En el mismo sentido se pronunció el testigo Sr. Eladio quien, además de ratificar el contenido de los documentos 28 (de la demanda), y 5 y 6 (de la contestación) manifestó que pagó la comisión a la entidad demandada, que el Sr. Luis Carlos gestionó la venta desde el inicio y estuvo presente en las reuniones, precios, ofertas, y en la Notaría, que no tuvo contactos con la Sra. Sofía salvo el día del otorgamiento de la escritura pública, que pactó la señal, el contrato privado y la instalación de una cocina con el Sr. Luis Carlos ; que el cliente lo trajo el Sr. Luis Carlos , el cual actuaba como representante de la demandada; que no conocía de antes al comprador; que el actor intervino en varias visitas y vino a la Notaría con el cliente, y que pagó la comisión al producirse el resultado y al otorgar la escritura pública de compraventa; dando aún más credibilidad a la tesis defendida por la parte demandante.
Y, siendo el precio de la venta, de 2.170.000,- Euros, y la comisión percibida por la demandada por parte de la Promotora de 130.200,- Euros, más IVA, es decir, al tipo del 6%, corresponde un 20%del anterior al Sr. Luis Carlos ( 26.040,- Euros), según las dos posibilidades que recoge el documento manuscrito, según el número de ventas y el período anual, más el IVA al 16%, y con deducción de la retención del IRPF al 15%; que determinan un total de 25.675,44 Euros.
SEXTO.-La estimación parcial del recurso de apelación en su petición subsidiaria, y la correlativa estimación parcial de la demanda, impiden hacer expresa imposición a las partes de las costas procesales causadas, en ambas instancias, en estricta aplicación de los principios objetivo y de vencimiento, y conforme a lo prevenido en los arts. 398 , 395 y 394 de la Ley de Enjuiciamiento Civil .

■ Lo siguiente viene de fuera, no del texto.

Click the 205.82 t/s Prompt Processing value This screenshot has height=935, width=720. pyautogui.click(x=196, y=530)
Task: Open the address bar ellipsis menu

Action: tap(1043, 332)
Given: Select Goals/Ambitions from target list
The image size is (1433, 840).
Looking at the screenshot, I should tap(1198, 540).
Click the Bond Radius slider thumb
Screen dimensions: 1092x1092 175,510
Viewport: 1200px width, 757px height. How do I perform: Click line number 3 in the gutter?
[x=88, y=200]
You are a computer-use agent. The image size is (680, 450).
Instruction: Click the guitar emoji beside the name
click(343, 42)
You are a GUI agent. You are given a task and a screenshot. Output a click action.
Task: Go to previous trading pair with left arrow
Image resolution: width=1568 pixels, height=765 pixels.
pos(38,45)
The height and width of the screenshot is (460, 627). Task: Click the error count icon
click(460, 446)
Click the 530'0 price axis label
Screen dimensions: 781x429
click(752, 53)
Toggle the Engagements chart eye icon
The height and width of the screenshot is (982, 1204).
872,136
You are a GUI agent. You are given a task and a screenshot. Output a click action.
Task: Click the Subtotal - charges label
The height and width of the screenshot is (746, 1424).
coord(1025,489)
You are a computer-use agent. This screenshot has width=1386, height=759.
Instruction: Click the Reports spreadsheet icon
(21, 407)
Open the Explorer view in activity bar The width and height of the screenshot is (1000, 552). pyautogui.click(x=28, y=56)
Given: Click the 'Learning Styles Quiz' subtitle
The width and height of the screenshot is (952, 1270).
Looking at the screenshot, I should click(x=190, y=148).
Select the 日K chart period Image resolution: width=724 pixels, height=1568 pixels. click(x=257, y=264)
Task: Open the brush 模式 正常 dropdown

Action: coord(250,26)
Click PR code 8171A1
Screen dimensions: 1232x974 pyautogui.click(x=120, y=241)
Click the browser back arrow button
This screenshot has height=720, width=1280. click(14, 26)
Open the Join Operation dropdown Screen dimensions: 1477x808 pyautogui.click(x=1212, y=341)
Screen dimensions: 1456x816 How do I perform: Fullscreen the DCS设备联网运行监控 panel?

En atención a lo expuesto, esta Sala de la Sección Quinta de la Audiencia Provincial de Palma de Mallorca,
Fallo
1º) Estimar en parte el recurso de Apelación interpuesto por el Procurador de los Tribunales D. Luis Enríquez de Navarra Murieras, en representación de la entidad 'Palma Deluxe Properties, SL', contra la Sentencia de fecha 21 de septiembre de 2012, dictada por el Juzgado de Primera Instancia nº 9 de esta Capital , en los autos de Juicio Ordinario número 1296/2010, de que dimana el presente Rollo de Sala; cuya resolución en parte se revoca; y en su virtud,
2º) Que, estimando parcialmente la demanda formulada por el Procurador de los Tribunales D. Javier Delgado Truyols, en representación de D. Luis Carlos , contra la entidad 'Palma Deluxe Properties, SL', declaramos que la demandada adeuda al actor la cantidad de 25.675,44 Euros; y condenamos a la entidad demandada al pago de la indicada suma, con más sus intereses legales desde la fecha de la presentación de la demanda; y sin hacer expresa imposición a las partes de las costas causadas en la instancia.
3º) Noprocede hacer especial pronunciamiento respecto de las costas procesales devengadas en esta alzada.
Así, por esta nuestra Sentencia, lo pronunciamos, mandamos y firmamos.